Der Prototyp muss sich noch bewähren

Die Landeswasserversorgung selbst brachte schließlich eine dritte Variante in Spiel: einen neuartigen Übergabedruckbehälter, den sie selbst entwickelt hat. Er nutzt den Vordruck aus dem Fernleitungsnetz und kommt ohne externe Energiezufuhr aus. Der Behälter sei patentiert und getestet, erklärt Frieder Haakh, der Technische Geschäftsführer der Landeswasserversorgung. Es handle sich um einen „Prototyp, der sich erst noch bewähren muss“, das Versorgungsunternehmen sei aber überzeugt, dass diese Lösung funktioniere. Auch die Störanfälligkeit beschrieb er auf Nachfrage aus dem Gremium als eher gering, weil der Behälter ja auf mechanischen und thermodynamischen Grundprinzipien beruht. Die Landeswasserversorgung, die großes Interesse hat, die Technik im Alltag zu erproben, ist bereit, in Wernau das Risiko zu tragen.

Die Ratsmitglieder konnte der Geschäftsführer mit seinen Erklärungen zu der Erfindung überzeugen. Die Strömungsenergie des Wassers in der Fernleitung wird genutzt, um Luft anzusaugen und in den Zulauf des Behälters einzuspeisen.
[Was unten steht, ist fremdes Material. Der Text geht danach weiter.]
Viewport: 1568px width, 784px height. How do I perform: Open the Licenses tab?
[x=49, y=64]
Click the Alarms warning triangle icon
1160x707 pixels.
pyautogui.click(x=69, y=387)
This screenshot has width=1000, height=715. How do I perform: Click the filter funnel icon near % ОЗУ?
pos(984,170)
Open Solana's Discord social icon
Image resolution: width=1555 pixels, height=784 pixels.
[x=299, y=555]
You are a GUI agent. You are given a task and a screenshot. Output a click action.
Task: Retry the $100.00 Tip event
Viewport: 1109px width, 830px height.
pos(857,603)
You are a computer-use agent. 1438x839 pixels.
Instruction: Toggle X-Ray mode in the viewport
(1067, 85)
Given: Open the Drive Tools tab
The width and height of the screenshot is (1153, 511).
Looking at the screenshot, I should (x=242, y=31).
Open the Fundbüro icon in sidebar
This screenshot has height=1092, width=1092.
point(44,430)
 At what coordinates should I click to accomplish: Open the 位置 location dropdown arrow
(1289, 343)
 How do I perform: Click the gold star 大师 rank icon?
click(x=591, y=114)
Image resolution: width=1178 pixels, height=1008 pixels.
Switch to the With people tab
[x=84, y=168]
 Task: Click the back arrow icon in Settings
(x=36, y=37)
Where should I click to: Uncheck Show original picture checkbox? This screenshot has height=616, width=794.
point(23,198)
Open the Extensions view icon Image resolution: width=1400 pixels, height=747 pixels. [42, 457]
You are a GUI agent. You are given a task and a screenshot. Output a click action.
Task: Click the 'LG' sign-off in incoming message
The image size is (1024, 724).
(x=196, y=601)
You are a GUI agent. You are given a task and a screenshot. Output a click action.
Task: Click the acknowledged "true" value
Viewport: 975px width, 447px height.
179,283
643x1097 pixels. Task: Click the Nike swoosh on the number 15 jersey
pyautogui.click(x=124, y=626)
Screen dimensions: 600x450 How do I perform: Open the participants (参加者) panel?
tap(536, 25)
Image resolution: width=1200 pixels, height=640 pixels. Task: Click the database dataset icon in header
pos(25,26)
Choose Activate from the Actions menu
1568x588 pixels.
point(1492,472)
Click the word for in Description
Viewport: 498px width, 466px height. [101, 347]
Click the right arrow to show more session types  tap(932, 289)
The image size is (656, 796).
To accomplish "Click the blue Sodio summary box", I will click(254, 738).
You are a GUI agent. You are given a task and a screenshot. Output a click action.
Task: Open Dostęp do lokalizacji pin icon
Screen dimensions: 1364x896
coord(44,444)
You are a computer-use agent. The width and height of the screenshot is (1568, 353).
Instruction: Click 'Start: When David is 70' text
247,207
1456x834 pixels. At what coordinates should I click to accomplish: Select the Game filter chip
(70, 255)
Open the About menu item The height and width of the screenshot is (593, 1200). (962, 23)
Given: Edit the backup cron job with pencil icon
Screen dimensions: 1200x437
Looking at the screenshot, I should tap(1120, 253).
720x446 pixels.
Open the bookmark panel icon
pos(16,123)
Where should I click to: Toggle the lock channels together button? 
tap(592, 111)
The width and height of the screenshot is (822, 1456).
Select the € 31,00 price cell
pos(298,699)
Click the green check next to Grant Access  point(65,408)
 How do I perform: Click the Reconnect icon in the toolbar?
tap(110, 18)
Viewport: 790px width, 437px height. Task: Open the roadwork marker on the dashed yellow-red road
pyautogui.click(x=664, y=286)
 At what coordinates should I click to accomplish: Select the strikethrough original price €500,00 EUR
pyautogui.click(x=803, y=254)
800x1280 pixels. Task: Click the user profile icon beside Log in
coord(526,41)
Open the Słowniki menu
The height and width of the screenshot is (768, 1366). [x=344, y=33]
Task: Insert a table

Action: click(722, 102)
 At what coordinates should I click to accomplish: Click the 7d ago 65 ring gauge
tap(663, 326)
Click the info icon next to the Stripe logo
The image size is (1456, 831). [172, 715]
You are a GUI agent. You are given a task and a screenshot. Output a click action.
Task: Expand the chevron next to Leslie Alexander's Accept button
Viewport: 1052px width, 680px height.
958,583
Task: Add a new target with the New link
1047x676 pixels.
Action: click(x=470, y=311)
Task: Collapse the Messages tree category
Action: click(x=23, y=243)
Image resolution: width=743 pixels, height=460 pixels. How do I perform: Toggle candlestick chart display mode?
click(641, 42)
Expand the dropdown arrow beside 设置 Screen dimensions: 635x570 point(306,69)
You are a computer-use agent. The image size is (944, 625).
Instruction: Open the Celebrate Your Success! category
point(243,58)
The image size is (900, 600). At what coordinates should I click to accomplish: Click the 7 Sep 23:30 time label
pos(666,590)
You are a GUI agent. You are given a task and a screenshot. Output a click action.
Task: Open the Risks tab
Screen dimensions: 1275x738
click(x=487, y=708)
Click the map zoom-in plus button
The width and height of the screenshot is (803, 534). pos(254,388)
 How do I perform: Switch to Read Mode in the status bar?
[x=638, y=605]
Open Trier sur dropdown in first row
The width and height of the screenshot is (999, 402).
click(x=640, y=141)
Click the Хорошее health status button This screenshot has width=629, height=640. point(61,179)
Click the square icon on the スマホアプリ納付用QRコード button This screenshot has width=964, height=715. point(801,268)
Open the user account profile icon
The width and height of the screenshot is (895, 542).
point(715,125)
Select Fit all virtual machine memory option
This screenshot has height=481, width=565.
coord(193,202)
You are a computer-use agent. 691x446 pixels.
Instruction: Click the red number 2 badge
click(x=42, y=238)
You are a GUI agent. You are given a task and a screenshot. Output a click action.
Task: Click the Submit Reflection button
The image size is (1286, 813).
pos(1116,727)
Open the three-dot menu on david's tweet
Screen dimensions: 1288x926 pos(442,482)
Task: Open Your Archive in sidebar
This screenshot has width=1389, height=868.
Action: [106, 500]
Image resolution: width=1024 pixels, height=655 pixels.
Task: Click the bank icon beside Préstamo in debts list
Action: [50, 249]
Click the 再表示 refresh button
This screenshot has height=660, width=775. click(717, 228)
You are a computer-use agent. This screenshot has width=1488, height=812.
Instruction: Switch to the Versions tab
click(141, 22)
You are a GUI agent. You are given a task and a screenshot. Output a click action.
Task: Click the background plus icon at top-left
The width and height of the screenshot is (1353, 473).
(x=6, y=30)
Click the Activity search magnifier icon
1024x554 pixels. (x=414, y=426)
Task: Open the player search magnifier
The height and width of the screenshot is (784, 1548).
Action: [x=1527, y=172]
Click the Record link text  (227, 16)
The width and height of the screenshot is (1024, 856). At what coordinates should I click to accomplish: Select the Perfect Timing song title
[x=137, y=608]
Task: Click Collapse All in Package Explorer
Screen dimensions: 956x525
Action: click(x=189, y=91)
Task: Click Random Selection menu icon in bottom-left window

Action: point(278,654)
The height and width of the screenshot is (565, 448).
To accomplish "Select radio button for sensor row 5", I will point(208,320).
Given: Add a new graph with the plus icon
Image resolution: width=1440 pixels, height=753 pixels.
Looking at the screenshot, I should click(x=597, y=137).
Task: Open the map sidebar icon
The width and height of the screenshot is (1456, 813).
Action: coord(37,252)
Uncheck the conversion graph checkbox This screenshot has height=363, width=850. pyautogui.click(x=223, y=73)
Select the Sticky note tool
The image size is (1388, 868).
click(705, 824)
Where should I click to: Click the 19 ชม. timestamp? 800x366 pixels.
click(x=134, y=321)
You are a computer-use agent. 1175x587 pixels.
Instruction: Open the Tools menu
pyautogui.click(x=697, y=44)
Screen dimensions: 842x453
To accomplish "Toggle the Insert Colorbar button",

Dadurch baut sich im Behälter ein Luftpolster auf, das wiederum ausreichend Druck erzeugt, um die Gebäude mit Wasser zu versorgen. „Technologisch scheint die Lösung absolut bestechend“, meinte Stefan Prakesch (Grüne), und auch andere zeigten sich „begeistert“ wie Alfred Freistädter (Freie Wähler) oder „regelrecht fasziniert“ wie Jürgen Haas (Freie Wähler). Auch Bürgermeister Armin Elbl lobte den Ansatz als umweltfreundlich und innovativ. Zwar liegen keine genauen Zahlen vor, aber diese Lösung wäre auch die kostengünstigste Variante.

Zudem kann die Sache relativ kurzfristig installiert werden. Zunächst muss der Abzweig von der Fernwasserleitung gebaut werden, dann braucht der patentierte Behälter noch eine Einhausung zum Schutz. Er könnte aber auch in einem bestehenden Gebäude untergebracht werden. „Wenn wir eine Halle mieten könnten, würde es natürlich sehr schnell gehen“, sagt der Stadtbaumeister. Eventuell könnte man schon bis Ende September fertig sein, auf jeden Fall bis Jahresende, so Klein. Der Gemeinderat entschied sich einstimmig für das Experiment. Und was sagen die Freitagshof-Bewohner? „Hauptsache, es passiert was“, so Willi Schmid.